Senin, 16 September 2019

Cermin Introvert


Cermin Introvert

Apa yang terjadi ketika seorang berkepribadian introvert bertemu kawan baru yang seorang introvert juga? Bisa dibayangin bagaimana heningnya dunia ini?

Aku cukup bisa mengenali bagaimana kehidupan seorang introvert. Bukan karena punya sensor, tapi observasiku cukup tajam tentang itu.
Kalida Zahra Luxfiati. Nama yang cukup milenial, kurasa. Dia adalah teman KKN yang sangat bisa memahami keruwetanku. Tak banyak alasan, dia mampu diam ketika aku diam, dia mampu ketawa ketika aku ketawa, dia mampu serius ketika aku serius dan dia mampu mengingatkanku saat aku salah arah. Begitu sebaliknya. Ku akui, dia lebih berani dalam segala hal. Khususnya tinggal di posko (read: rumah) sendirian. Rumah yang bukan miliknya, rumah yang jelas masih kental horornya dan rumah yang berada di deretan belakang. Dia mampu menepis itu, demi apa? Ku sangat tau alasannya. Dia sedang ingin menyendiri untuk sekedar mengisi energinya. Tak banyak yang tau memang. Dan, orang intro sudah biasa disalahpahami.

Banyak hal konyol saat pertama kali kita bertemu, saat kita selalu disandingkan untuk ke sana kemari bersama. Saat itu, diminggu pertama, kita selalu naik motor berdua, kita sama-sama berpikir keras hanya untuk sebuah obrolan kecil, karena kita sama-sama tak pandai basa-basi. Walhasil, diam menjadi pilihan utama. Lucu tingkat dewa saat setelah mengenalnya lebih dalam. “Oh dia seorang intro”, pikirku. Tak butuh waktu lama, kita bisa akrab dan saling memahami. Dan keheningan selama perjalanan itu mampu pecah dengan sendirinya. Obrolah remeh sampai obrolan tingkat dewa jadi teman andalan. Dari becanda sampai ngritik pemerintah. Ya, begitulah siklusnya.

++++++++++++++++++++

- **SOAL**:
Salinlah seluruh potongan teks di atas apa adanya, tanpa mengubah satu kata atau tanda baca pun. Data yang disertakan tidak memiliki kaitan apa pun dengan potongan teks.

++++++++++++++++++++

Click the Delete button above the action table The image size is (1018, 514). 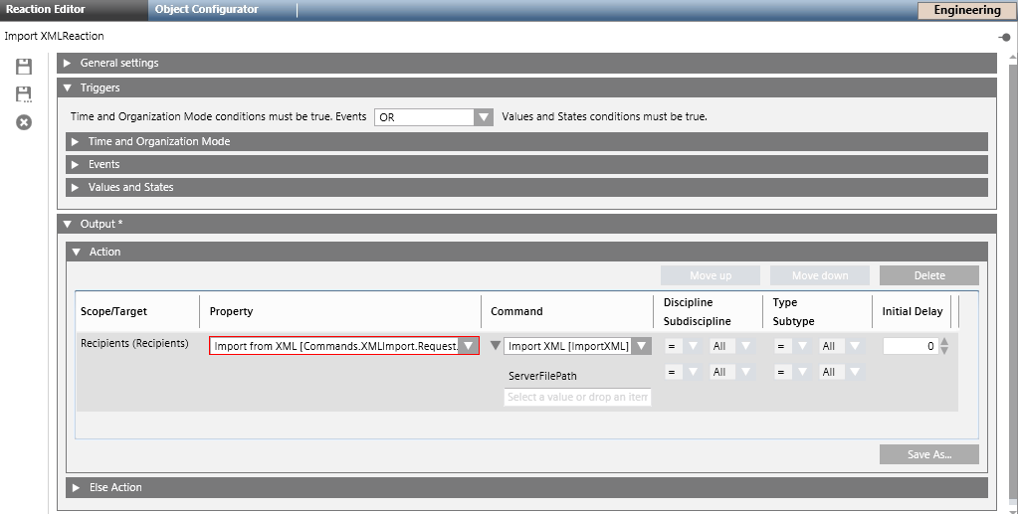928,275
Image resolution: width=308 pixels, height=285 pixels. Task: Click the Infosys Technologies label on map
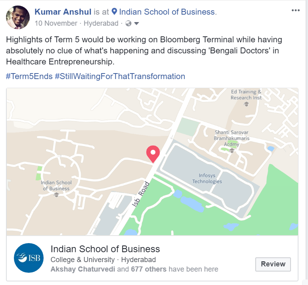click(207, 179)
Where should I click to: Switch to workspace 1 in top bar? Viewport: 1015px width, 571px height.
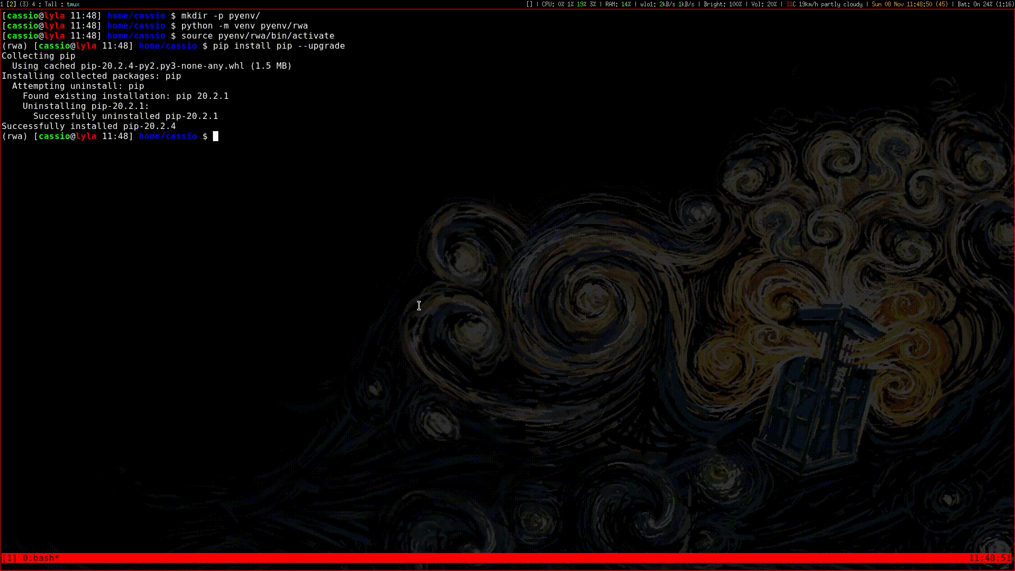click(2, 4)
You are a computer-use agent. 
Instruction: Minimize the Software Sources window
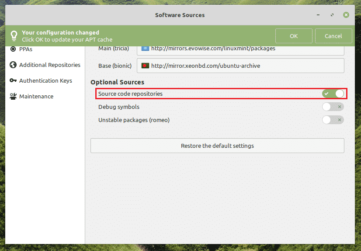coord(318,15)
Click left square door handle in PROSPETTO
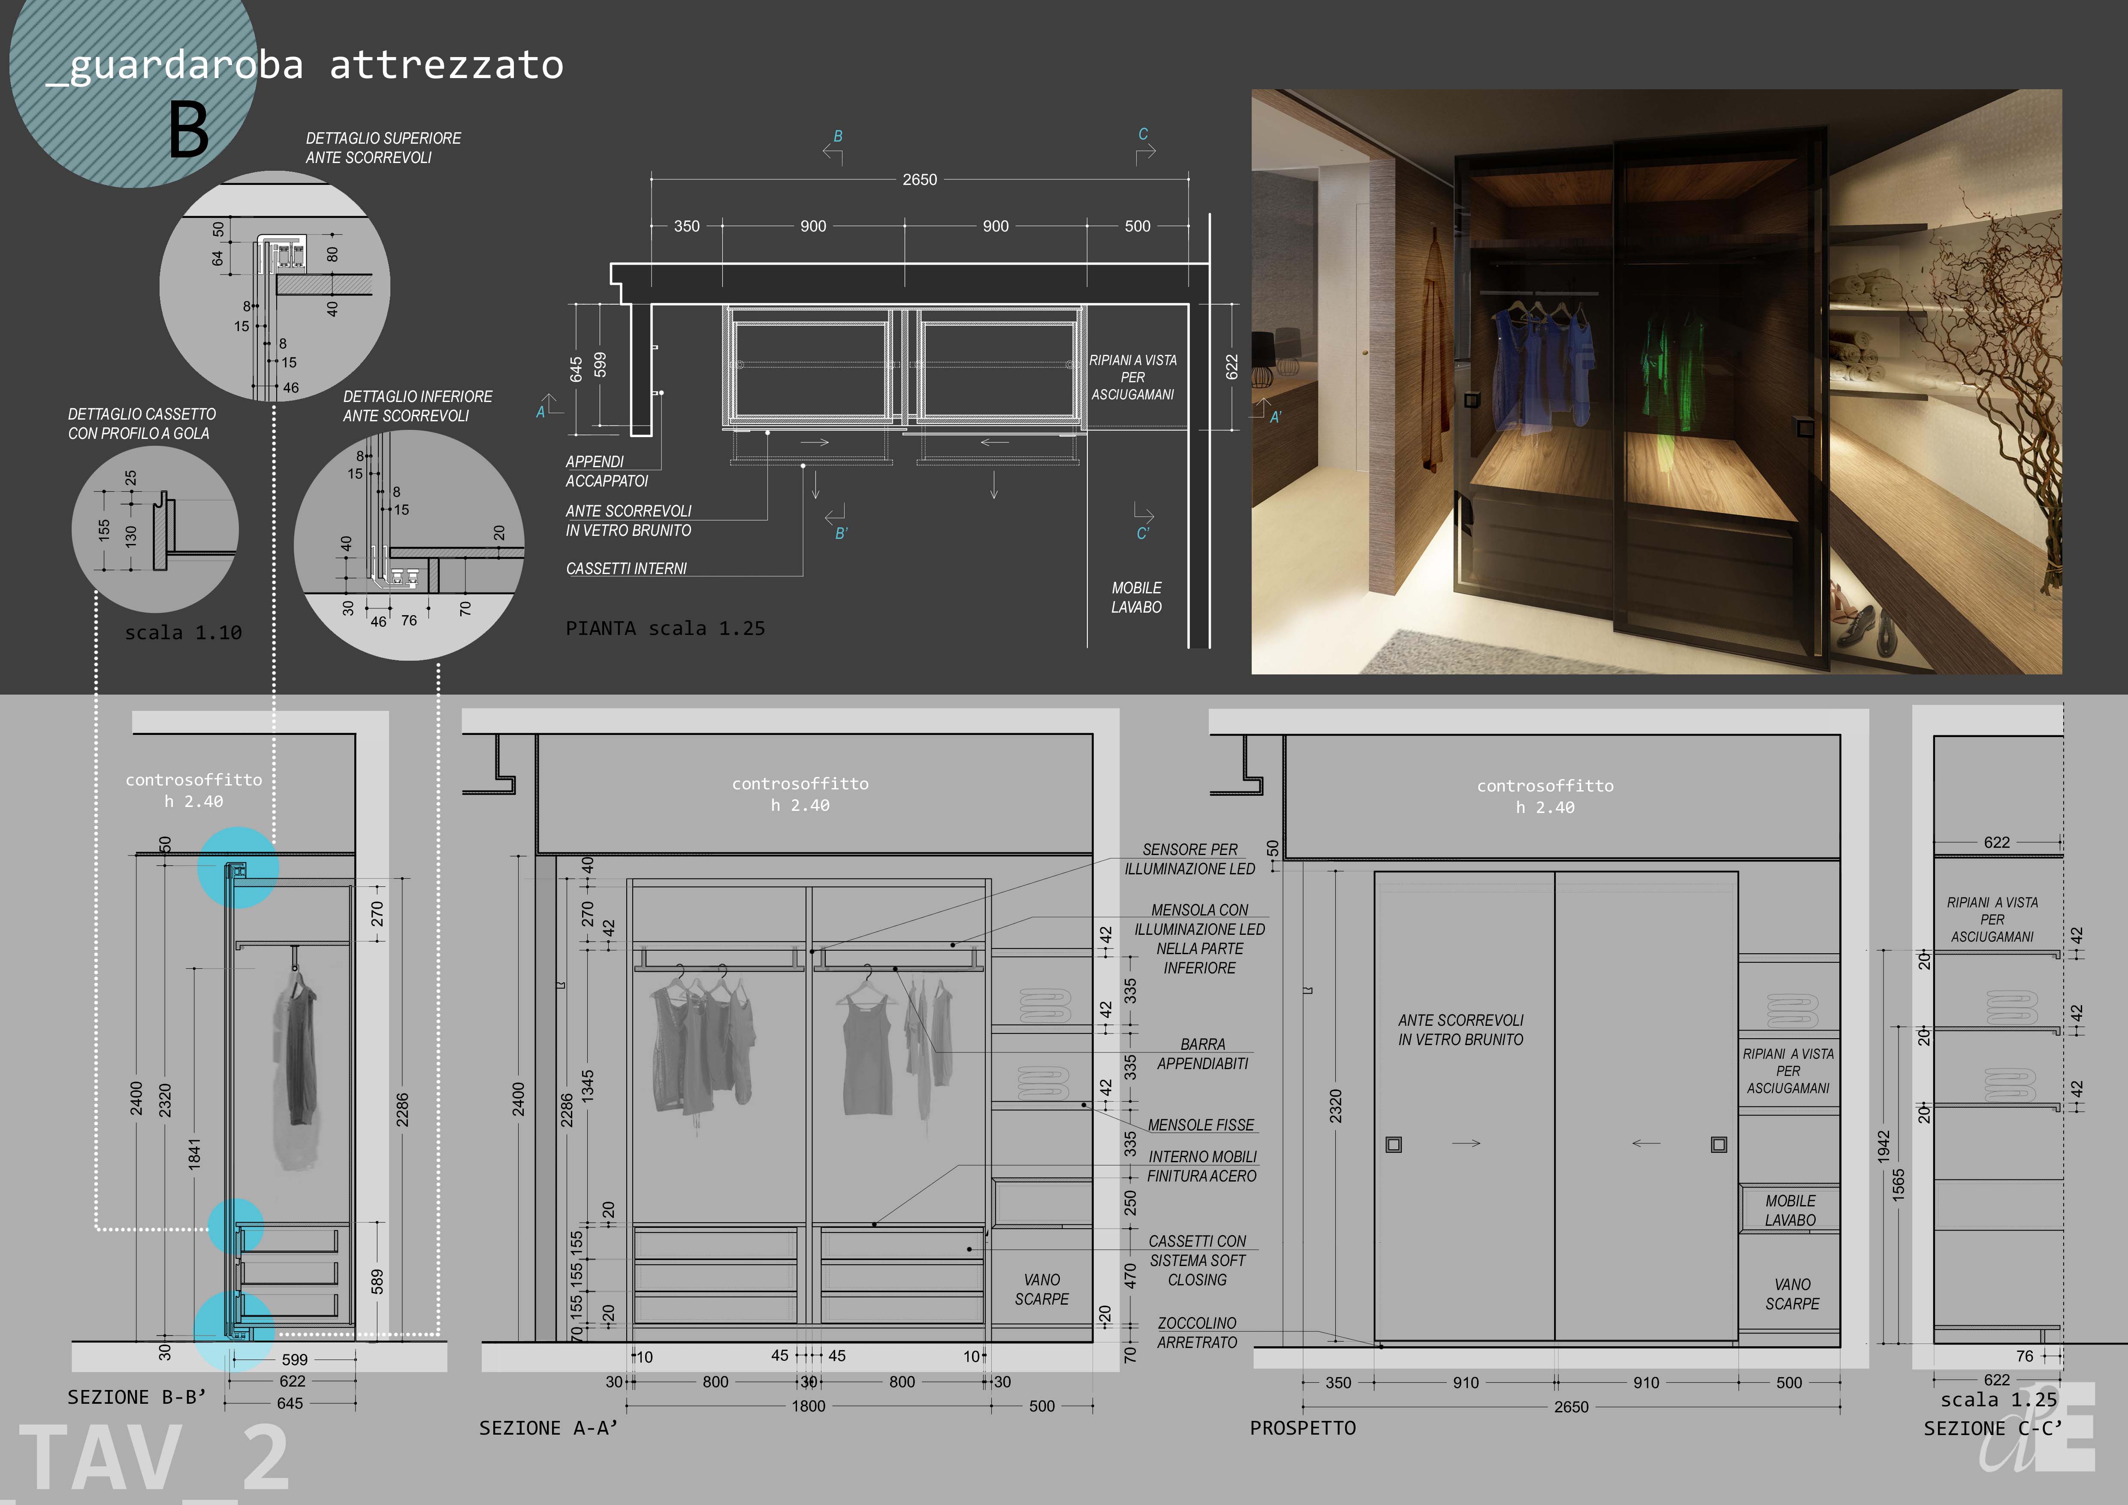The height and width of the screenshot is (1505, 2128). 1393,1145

++++++++++++++++++++

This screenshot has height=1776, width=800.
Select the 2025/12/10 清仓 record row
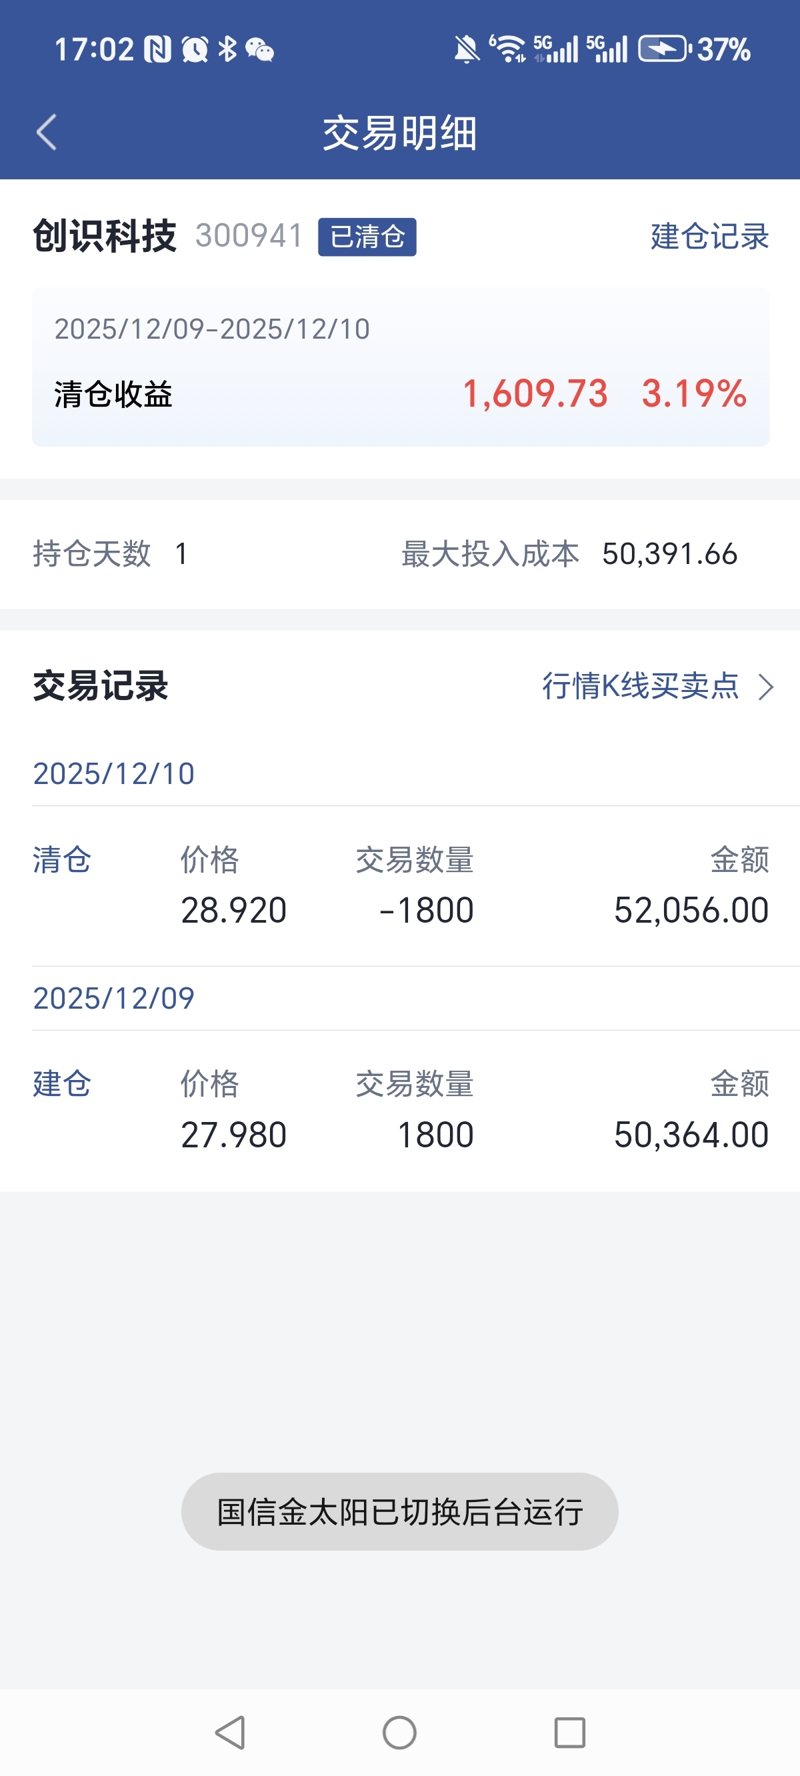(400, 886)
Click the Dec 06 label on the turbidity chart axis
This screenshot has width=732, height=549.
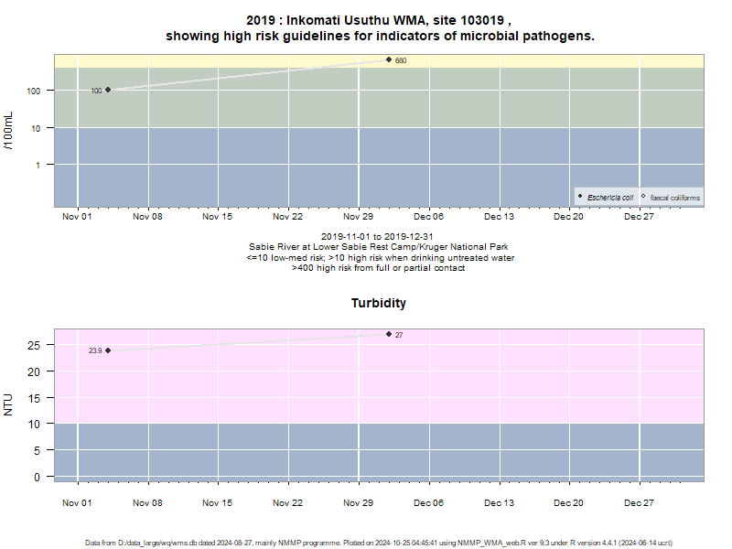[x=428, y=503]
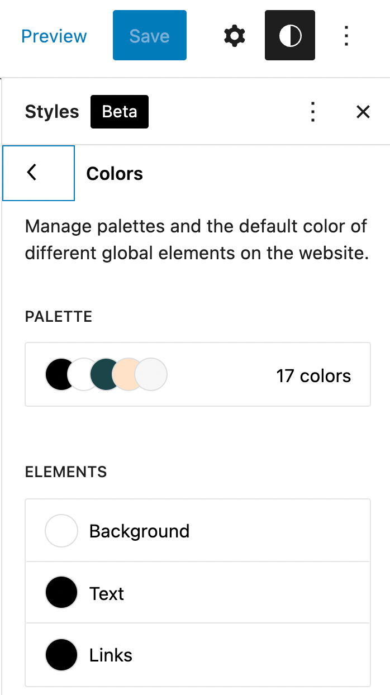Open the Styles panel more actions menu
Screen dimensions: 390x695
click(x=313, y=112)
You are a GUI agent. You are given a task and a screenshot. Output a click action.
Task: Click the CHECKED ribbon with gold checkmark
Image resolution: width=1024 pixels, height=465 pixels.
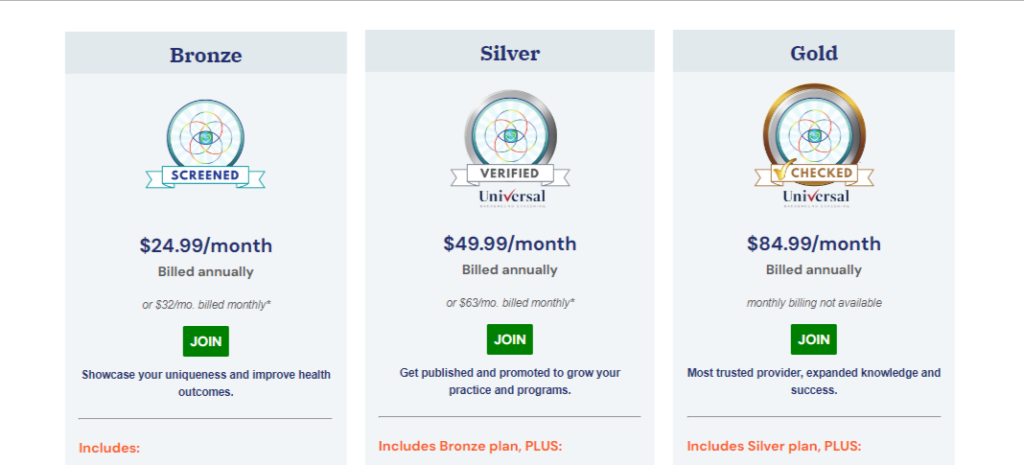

++++++++++++++++++++

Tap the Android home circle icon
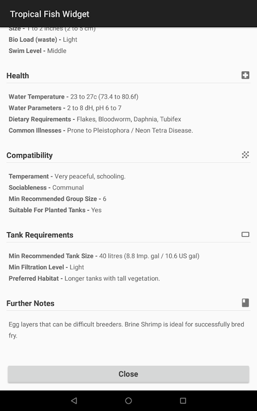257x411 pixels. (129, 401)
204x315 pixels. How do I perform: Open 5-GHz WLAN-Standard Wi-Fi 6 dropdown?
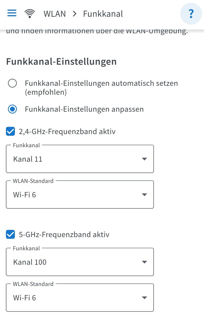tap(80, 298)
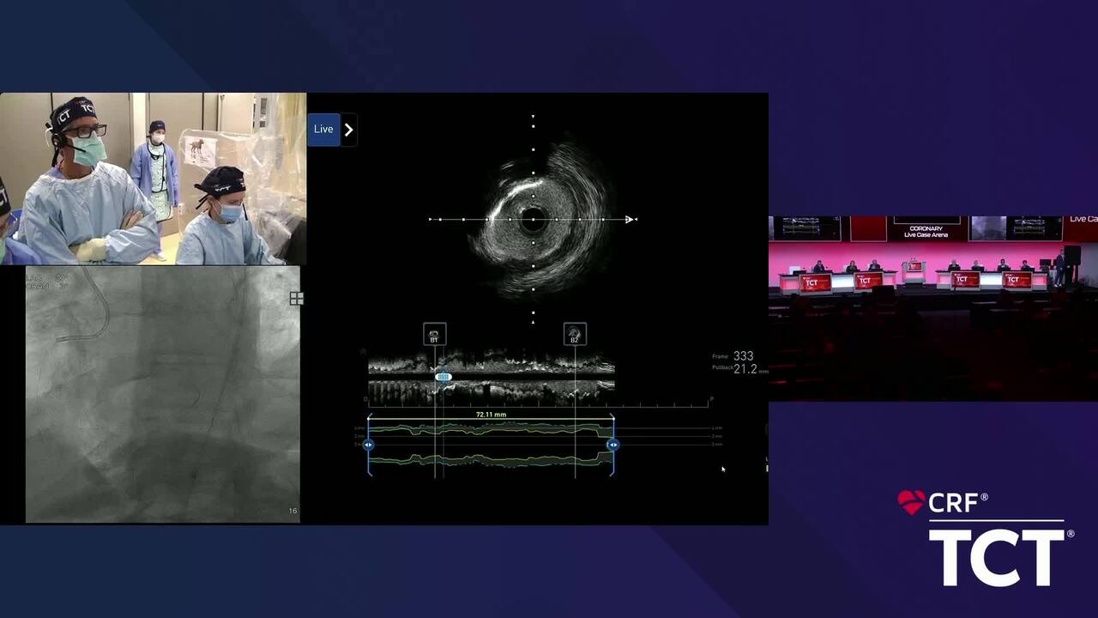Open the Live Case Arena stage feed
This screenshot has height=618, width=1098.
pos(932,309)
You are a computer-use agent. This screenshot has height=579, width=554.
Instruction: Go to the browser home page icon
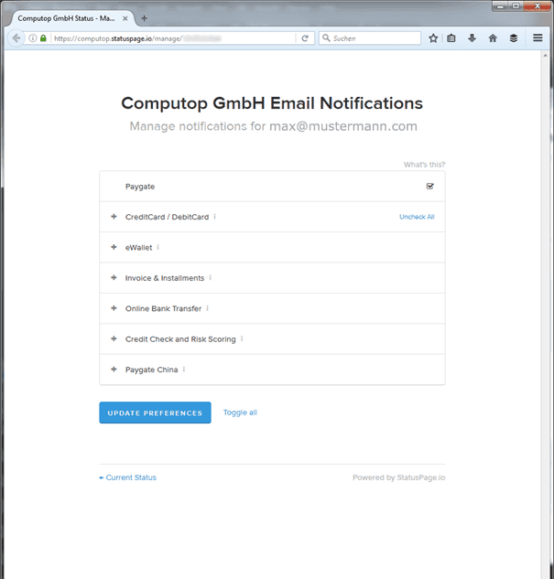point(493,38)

++++++++++++++++++++

- **KELUARAN YANG DIHARAPKAN**:
Senin, 16 September 2019

Cermin Introvert


Cermin Introvert

Apa yang terjadi ketika seorang berkepribadian introvert bertemu kawan baru yang seorang introvert juga? Bisa dibayangin bagaimana heningnya dunia ini?

Aku cukup bisa mengenali bagaimana kehidupan seorang introvert. Bukan karena punya sensor, tapi observasiku cukup tajam tentang itu.
Kalida Zahra Luxfiati. Nama yang cukup milenial, kurasa. Dia adalah teman KKN yang sangat bisa memahami keruwetanku. Tak banyak alasan, dia mampu diam ketika aku diam, dia mampu ketawa ketika aku ketawa, dia mampu serius ketika aku serius dan dia mampu mengingatkanku saat aku salah arah. Begitu sebaliknya. Ku akui, dia lebih berani dalam segala hal. Khususnya tinggal di posko (read: rumah) sendirian. Rumah yang bukan miliknya, rumah yang jelas masih kental horornya dan rumah yang berada di deretan belakang. Dia mampu menepis itu, demi apa? Ku sangat tau alasannya. Dia sedang ingin menyendiri untuk sekedar mengisi energinya. Tak banyak yang tau memang. Dan, orang intro sudah biasa disalahpahami.

Banyak hal konyol saat pertama kali kita bertemu, saat kita selalu disandingkan untuk ke sana kemari bersama. Saat itu, diminggu pertama, kita selalu naik motor berdua, kita sama-sama berpikir keras hanya untuk sebuah obrolan kecil, karena kita sama-sama tak pandai basa-basi. Walhasil, diam menjadi pilihan utama. Lucu tingkat dewa saat setelah mengenalnya lebih dalam. “Oh dia seorang intro”, pikirku. Tak butuh waktu lama, kita bisa akrab dan saling memahami. Dan keheningan selama perjalanan itu mampu pecah dengan sendirinya. Obrolah remeh sampai obrolan tingkat dewa jadi teman andalan. Dari becanda sampai ngritik pemerintah. Ya, begitulah siklusnya.